= Beginning of Section =

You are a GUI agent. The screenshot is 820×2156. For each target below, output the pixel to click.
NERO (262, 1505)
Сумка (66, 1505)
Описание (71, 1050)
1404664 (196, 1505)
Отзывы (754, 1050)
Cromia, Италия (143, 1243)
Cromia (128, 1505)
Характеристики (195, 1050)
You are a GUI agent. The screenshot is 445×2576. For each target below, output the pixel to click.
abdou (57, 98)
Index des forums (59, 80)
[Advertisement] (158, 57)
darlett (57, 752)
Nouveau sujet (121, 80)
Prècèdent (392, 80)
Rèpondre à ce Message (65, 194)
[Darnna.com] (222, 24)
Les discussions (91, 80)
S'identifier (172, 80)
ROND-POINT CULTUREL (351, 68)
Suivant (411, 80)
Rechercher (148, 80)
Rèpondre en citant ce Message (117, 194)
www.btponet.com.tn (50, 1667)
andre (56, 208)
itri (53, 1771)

= End of Section =
= Beginning of Section =

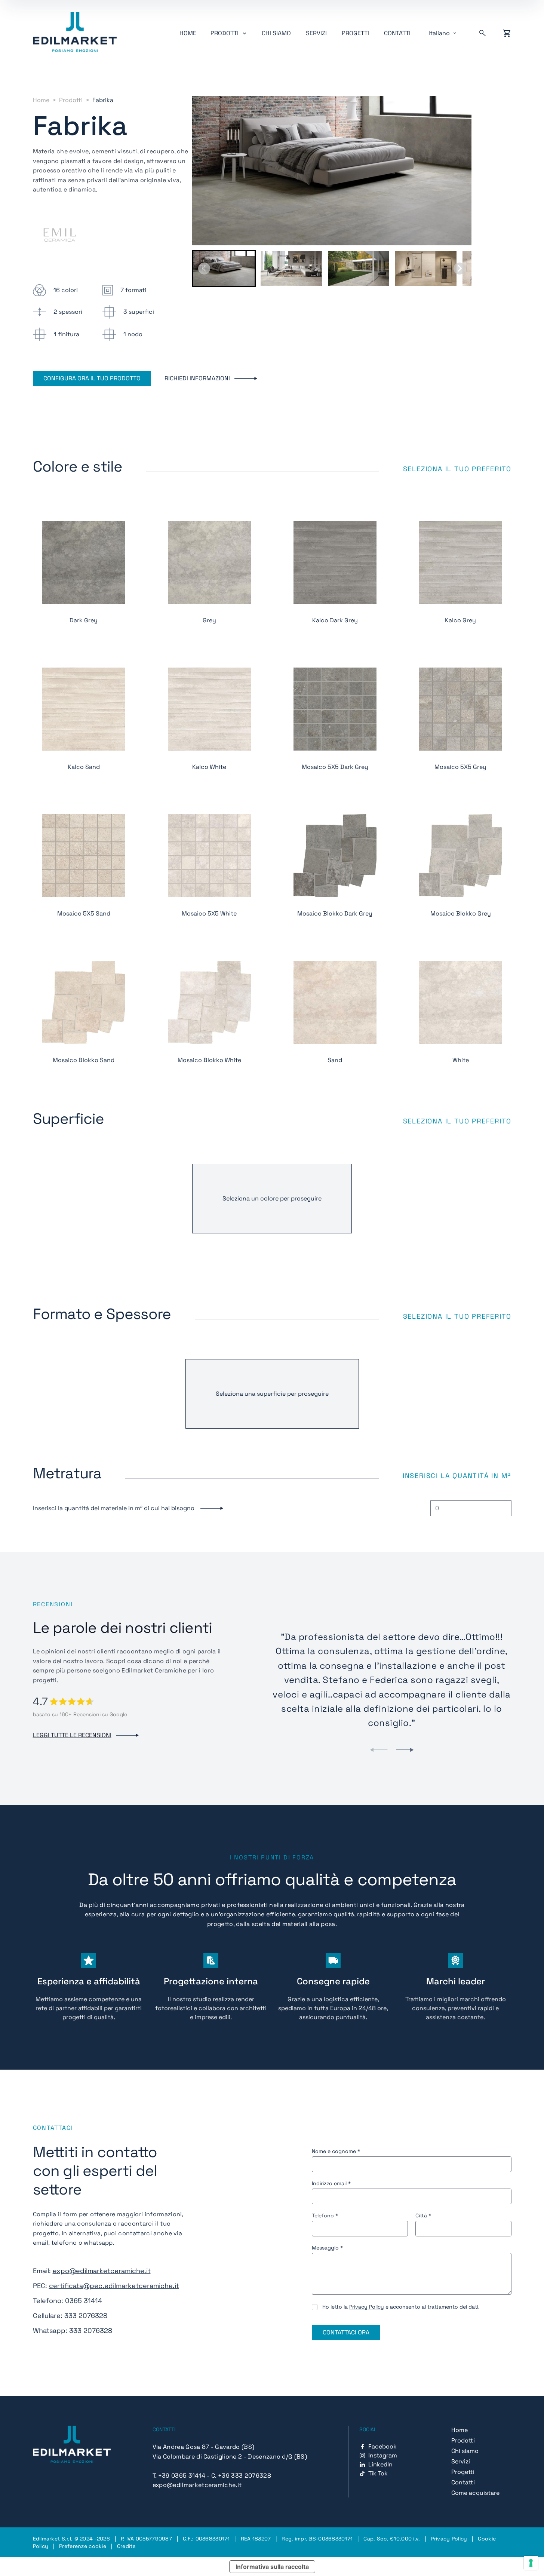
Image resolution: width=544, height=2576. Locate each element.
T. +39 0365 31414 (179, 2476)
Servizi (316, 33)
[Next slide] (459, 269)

= End of Section =

**ABOUT THIS TASK**: Only those lines of the entries above that run from the line containing "You are a GUI agent. The screenshot is 820×2156." to the line containing "itri (53, 1771)", both included, should be transcribed exactly.

**FINISHED TASK**:
You are a GUI agent. The screenshot is 820×2156. For each target below, output the pixel to click.
NERO (262, 1505)
Сумка (66, 1505)
Описание (71, 1050)
1404664 (196, 1505)
Отзывы (754, 1050)
Cromia, Италия (143, 1243)
Cromia (128, 1505)
Характеристики (195, 1050)
You are a GUI agent. The screenshot is 445×2576. For each target below, output the pixel to click.
abdou (57, 98)
Index des forums (59, 80)
[Advertisement] (158, 57)
darlett (57, 752)
Nouveau sujet (121, 80)
Prècèdent (392, 80)
Rèpondre à ce Message (65, 194)
[Darnna.com] (222, 24)
Les discussions (91, 80)
S'identifier (172, 80)
ROND-POINT CULTUREL (351, 68)
Suivant (411, 80)
Rechercher (148, 80)
Rèpondre en citant ce Message (117, 194)
www.btponet.com.tn (50, 1667)
andre (56, 208)
itri (53, 1771)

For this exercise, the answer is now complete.